Pixel coordinate grounding data:
--- START ---
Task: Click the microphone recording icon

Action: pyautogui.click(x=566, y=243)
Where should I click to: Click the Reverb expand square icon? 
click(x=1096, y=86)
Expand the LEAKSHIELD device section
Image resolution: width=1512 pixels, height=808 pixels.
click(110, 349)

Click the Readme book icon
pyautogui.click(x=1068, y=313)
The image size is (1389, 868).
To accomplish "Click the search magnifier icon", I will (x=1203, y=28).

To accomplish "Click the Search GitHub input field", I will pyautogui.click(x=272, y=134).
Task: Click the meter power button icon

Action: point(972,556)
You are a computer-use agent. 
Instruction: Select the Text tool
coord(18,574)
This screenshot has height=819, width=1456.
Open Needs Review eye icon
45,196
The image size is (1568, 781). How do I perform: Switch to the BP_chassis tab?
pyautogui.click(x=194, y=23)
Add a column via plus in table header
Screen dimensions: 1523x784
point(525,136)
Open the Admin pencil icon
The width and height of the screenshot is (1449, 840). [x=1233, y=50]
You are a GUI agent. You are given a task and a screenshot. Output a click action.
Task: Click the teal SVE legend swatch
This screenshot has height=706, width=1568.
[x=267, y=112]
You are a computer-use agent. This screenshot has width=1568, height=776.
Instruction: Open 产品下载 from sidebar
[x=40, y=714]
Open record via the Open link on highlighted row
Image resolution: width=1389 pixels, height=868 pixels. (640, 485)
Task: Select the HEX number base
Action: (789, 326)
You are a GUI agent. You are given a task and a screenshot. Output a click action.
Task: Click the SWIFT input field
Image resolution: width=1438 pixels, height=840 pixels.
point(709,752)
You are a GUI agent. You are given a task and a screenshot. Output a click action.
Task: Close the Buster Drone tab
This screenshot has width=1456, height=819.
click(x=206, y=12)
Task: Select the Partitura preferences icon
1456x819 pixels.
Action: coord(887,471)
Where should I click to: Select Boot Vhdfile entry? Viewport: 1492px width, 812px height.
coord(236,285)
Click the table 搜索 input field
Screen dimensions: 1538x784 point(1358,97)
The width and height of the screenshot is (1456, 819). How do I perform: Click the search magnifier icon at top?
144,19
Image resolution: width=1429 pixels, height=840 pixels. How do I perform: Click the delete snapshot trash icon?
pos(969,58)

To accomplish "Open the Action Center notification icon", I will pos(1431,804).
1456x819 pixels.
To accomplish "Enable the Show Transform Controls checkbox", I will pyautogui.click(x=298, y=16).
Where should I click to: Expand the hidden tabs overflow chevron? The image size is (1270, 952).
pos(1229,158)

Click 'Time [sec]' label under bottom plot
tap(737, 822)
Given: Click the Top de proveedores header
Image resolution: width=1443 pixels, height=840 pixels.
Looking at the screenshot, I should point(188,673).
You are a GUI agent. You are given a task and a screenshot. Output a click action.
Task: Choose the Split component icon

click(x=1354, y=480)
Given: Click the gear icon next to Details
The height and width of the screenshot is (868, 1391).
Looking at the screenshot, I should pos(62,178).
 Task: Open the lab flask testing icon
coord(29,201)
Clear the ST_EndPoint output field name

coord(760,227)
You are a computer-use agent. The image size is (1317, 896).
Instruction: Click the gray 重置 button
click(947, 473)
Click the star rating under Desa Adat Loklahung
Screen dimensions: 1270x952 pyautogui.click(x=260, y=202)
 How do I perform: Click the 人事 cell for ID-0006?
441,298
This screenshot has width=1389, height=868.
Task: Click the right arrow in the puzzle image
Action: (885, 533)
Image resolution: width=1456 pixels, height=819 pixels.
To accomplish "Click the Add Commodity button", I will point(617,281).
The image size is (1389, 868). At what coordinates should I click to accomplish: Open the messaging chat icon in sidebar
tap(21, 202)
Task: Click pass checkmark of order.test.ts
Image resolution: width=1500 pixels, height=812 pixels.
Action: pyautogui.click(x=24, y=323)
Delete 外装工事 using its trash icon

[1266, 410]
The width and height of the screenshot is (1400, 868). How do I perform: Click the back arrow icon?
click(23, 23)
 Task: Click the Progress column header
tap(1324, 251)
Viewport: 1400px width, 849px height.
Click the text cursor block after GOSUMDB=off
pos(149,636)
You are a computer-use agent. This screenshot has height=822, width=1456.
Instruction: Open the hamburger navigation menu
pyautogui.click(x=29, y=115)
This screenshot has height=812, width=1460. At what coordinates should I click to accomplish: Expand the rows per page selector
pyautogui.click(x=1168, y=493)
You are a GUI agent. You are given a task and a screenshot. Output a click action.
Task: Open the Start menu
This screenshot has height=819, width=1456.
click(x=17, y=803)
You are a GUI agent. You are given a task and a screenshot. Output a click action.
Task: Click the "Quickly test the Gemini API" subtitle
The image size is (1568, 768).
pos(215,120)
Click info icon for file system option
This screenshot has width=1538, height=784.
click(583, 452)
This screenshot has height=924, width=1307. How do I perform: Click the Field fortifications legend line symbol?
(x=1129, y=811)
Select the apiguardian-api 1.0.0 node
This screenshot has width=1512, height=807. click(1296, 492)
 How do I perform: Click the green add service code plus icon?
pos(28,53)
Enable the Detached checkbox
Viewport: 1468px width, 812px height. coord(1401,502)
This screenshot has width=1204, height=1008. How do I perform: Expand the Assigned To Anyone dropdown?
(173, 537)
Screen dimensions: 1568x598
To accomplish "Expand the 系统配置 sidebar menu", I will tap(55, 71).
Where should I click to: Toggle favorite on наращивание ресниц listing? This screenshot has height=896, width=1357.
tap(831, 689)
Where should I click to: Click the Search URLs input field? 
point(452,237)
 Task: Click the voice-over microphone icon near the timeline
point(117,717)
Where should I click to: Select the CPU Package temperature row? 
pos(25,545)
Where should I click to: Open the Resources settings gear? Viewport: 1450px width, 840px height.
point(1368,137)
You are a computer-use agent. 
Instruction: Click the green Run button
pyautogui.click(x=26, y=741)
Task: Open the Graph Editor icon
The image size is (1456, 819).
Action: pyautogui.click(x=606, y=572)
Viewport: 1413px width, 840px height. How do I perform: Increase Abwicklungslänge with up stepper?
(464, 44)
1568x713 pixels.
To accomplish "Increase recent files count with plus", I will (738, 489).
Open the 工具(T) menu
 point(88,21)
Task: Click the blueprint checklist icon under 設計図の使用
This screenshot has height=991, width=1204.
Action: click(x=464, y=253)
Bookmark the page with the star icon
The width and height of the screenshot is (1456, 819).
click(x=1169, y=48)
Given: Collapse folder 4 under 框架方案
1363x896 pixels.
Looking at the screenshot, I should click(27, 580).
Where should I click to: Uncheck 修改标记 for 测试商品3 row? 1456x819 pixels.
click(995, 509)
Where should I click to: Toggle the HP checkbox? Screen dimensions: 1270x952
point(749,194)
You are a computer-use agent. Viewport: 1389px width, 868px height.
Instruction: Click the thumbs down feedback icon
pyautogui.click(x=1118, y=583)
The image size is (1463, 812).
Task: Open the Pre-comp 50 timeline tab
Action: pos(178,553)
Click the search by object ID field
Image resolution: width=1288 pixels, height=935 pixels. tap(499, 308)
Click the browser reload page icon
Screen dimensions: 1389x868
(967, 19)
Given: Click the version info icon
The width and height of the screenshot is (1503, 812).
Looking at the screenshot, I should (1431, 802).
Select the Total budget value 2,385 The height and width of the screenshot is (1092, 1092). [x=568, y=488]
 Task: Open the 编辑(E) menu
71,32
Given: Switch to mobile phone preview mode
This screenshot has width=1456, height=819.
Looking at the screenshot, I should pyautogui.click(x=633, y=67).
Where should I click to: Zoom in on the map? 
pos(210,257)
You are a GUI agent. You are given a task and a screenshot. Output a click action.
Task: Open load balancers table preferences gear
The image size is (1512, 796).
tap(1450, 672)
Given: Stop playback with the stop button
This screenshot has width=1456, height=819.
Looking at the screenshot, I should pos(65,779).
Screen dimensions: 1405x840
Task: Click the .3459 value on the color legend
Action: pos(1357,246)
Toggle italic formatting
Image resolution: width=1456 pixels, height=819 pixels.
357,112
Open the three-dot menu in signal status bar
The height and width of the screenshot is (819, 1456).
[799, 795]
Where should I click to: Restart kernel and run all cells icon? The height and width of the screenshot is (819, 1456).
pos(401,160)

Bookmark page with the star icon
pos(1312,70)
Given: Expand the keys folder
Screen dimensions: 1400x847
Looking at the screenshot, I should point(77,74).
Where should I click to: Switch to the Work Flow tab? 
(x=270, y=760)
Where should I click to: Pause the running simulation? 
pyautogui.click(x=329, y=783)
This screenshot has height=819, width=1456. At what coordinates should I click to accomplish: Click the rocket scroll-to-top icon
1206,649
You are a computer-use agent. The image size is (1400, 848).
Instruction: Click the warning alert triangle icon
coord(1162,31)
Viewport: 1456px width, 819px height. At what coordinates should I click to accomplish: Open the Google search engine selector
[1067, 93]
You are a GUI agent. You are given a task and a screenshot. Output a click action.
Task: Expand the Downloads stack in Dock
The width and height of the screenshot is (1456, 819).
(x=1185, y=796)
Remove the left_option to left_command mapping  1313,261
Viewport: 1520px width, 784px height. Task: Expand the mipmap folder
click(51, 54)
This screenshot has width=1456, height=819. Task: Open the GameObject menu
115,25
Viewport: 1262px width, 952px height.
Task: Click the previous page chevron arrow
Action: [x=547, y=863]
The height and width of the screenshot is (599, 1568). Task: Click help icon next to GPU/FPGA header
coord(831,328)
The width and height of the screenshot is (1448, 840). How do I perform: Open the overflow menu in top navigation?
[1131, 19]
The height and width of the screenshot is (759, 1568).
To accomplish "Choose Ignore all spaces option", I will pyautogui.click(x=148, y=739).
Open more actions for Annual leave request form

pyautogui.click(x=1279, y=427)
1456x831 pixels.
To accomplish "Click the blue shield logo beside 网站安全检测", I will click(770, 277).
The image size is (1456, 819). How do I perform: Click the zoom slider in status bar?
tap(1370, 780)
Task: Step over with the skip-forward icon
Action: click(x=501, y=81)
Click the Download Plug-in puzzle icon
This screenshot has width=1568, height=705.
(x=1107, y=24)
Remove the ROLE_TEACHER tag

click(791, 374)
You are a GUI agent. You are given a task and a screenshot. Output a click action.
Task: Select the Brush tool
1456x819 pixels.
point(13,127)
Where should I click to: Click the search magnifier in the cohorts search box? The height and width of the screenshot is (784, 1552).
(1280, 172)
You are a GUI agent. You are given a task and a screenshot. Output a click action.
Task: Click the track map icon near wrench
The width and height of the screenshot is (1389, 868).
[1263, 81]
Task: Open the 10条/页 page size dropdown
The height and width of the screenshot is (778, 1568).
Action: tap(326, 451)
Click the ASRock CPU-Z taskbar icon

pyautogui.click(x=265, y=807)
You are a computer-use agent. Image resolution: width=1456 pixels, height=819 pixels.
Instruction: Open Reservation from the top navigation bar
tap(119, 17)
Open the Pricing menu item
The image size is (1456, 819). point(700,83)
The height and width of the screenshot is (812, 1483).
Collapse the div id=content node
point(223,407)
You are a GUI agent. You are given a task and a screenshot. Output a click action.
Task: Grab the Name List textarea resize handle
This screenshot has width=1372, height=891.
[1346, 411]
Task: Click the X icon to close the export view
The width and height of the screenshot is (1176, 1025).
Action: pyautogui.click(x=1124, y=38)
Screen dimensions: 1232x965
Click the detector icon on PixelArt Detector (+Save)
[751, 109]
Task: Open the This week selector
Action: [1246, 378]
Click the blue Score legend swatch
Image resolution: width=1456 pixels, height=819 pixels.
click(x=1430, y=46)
--- END ---
• The task: Which lines above hold the string "preferences"? Copy each of them.

• Response to the exercise:
Task: Select the Partitura preferences icon
Task: Open load balancers table preferences gear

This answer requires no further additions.